Jeff Daniels, Ryan Reynolds in Paper Man (top); Nahid Persson Sarvestani, Empress Farah Diba in The Queen and I (middle); AnneBruce Falconer in Danse Macabre (bottom)
Los Angeles Film Festival, Monday, June 21, highlights:
- Michele Mulroney and Kieran Mulroney's Paper Man (Landmark 4, 2 pm) stars Jeff Daniels as a middle-aged teacher who goes through growing pains after befriending a teenage girl. Also in the cast: Ryan Reynolds, Emma Stone, Kieran Culkin, Hunter Parrish, Lisa Kudrow.
- Academy Award-winning filmmaker Davis Guggenheim's documentary It Might Get Loud (Landmark 8, 2 pm) depicts the meeting of three generations of guitar musicians: Led Zeppelin's Jimmy Page, U2's The Edge, and the White Stripes' Jack White. Both Page and White are expected to attend the screening.
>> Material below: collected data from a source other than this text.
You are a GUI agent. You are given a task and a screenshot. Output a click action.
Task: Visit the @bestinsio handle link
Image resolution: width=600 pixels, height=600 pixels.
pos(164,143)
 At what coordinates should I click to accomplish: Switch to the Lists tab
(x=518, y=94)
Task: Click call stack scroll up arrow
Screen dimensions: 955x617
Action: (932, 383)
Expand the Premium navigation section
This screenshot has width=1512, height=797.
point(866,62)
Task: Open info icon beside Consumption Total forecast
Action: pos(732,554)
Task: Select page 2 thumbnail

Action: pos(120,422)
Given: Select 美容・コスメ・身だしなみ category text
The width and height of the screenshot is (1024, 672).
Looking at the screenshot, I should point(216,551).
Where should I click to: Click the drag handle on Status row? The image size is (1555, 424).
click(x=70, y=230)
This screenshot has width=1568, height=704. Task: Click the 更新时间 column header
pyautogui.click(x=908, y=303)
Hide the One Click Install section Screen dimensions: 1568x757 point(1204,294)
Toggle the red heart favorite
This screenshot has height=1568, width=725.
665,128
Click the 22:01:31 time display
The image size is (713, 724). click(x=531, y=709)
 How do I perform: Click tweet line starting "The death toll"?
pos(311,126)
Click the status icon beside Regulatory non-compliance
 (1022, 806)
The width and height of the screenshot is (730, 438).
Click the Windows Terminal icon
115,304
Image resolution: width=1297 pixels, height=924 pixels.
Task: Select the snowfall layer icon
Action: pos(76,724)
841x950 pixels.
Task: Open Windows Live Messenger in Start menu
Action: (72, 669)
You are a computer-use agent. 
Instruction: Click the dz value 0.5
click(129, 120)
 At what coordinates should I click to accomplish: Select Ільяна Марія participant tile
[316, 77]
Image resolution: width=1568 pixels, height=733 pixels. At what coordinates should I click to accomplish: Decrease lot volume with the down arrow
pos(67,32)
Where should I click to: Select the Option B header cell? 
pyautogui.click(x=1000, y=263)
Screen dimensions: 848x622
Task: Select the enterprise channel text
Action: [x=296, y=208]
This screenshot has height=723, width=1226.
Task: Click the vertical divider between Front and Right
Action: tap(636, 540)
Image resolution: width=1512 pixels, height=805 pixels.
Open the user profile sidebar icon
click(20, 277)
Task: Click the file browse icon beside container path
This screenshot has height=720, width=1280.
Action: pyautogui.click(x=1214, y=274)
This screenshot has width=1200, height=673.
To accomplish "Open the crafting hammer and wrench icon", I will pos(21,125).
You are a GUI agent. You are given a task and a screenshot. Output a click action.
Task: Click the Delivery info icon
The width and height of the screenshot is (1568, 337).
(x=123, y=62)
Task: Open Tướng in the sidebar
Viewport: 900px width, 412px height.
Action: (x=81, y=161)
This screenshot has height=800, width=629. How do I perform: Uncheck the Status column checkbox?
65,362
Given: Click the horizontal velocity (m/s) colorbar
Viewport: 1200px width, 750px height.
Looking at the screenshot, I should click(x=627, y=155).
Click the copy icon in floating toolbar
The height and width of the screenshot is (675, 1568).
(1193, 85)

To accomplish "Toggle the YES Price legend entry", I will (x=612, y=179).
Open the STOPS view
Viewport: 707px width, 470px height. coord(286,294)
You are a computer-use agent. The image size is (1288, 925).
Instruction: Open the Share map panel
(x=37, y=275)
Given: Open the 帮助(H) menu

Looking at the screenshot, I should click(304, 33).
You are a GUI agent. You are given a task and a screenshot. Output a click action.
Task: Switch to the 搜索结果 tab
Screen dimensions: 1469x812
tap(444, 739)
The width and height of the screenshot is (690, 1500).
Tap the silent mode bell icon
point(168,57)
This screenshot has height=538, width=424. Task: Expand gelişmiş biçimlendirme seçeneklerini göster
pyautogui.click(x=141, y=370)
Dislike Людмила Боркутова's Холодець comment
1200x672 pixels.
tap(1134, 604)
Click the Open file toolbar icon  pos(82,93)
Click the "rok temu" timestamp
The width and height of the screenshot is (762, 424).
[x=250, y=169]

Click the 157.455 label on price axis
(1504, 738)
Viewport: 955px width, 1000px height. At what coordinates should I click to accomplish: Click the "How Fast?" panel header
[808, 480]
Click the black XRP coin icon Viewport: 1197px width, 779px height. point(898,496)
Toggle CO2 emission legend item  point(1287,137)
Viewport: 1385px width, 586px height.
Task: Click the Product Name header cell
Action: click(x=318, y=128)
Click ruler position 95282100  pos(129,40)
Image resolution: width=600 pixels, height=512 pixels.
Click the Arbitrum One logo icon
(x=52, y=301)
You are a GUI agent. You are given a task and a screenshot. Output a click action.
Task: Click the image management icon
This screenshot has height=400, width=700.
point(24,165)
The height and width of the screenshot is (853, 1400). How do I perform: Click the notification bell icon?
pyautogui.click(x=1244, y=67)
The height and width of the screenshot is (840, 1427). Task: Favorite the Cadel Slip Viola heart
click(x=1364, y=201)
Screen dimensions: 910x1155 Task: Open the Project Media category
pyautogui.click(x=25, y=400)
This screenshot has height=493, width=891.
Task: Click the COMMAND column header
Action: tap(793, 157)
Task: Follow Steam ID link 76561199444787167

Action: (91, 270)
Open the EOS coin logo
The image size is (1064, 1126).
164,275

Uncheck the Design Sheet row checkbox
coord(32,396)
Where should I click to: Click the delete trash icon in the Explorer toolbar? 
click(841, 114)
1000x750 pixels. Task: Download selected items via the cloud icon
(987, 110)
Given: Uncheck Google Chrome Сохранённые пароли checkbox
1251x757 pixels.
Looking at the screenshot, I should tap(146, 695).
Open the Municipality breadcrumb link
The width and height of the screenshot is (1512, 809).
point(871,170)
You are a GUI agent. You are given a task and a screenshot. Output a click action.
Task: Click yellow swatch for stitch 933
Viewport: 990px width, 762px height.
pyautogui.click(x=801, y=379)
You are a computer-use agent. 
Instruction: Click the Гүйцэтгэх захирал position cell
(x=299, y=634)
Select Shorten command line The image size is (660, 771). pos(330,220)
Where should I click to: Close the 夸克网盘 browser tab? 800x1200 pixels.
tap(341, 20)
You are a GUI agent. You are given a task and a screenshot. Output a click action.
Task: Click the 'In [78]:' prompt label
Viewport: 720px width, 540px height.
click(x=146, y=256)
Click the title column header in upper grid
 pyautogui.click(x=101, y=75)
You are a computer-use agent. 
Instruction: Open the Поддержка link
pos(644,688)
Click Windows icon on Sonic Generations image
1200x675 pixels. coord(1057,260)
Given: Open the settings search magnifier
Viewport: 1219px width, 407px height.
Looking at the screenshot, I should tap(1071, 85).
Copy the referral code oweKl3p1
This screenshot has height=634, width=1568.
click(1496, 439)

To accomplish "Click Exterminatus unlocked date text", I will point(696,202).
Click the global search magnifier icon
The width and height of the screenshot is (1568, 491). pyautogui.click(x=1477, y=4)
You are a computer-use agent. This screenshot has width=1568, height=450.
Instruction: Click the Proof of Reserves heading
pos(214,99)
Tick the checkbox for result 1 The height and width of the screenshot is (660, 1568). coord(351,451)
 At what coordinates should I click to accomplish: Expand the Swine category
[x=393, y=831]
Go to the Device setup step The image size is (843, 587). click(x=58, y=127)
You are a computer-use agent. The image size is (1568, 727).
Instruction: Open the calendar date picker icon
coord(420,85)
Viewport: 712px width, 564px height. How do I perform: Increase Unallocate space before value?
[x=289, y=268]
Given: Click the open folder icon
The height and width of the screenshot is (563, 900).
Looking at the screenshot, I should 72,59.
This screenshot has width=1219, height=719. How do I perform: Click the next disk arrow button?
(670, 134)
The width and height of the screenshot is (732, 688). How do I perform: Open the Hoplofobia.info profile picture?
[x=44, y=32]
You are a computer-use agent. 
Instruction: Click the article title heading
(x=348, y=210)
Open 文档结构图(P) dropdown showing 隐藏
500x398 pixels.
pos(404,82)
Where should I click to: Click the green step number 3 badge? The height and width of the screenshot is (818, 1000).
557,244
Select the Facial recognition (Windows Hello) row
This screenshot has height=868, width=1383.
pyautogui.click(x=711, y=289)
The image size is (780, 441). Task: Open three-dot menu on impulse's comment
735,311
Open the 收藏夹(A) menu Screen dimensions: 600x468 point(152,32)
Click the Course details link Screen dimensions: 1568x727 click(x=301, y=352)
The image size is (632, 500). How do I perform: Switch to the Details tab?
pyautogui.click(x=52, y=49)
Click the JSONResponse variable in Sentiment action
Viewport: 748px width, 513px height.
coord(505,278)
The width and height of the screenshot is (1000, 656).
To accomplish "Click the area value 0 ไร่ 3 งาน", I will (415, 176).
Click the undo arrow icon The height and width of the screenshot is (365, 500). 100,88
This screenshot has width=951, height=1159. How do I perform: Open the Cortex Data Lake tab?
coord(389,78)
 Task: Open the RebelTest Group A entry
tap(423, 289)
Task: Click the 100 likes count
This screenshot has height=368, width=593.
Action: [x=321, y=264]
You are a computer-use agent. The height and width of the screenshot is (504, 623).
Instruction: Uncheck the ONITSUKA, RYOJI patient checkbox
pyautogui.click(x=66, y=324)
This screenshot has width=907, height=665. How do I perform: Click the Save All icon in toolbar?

- A second screening of Lynn Shelton's Sundance 2009 hit Humpday will take place at the Landmark 8 at 4:45 pm.
- Nahid Persson Sarvestani's The Queen and I (Landmark 8, 7:15 pm). The "queen" of the title is actually 70-year-old Empress Farah Diba, the third wife of deposed Shah Reza Pahlavi; the “I” is Persson Sarvestani herself, a teen member of the Communist faction of Khomeini supporters who helped to depose the shah. Reading the LAFF's synopsis, The Queen and I seems to be as much about personal politics as it is about Iranian politics. Either way, considering what's been happening in Iran, Persson Sarvestani's documentary sounds like a must.
- Set in Argentina, actor-writer-director Mariano Llinás' 245-minute Extraordinary Stories (Landmark 4, 7 pm) revolves around three main storylines focusing on assorted crimes, ranging from murder to corruption.
- Shorts Program 2 (Majestic Crest, 9:45 pm) includes Jenni Olson's 575 Castro St., about Harvey Milk's legacy; Pedro Pires' Danse Macabre, in which a corpse shakes, rattles, and rolls; and Claire Burger's Forbach, the tale of an up-and-coming actor who returns to his village in the Lorraine region where he encounters much praise for his success and nasty secrets come to the fore.
The text has been amended.
Thank you.
"Historias Extraordinarias" is not set in Patagonia. Is set in Buenos Aires Province, the Pampas of Argentina.
The text has been amended. Thank you for the correction. I got the erroneous (second wife) info from the LAFF website.
HIM Farah Pahlavi is the third wife of the late Shah.
She is still, after all these years, held in high respect by the peoples of Iran.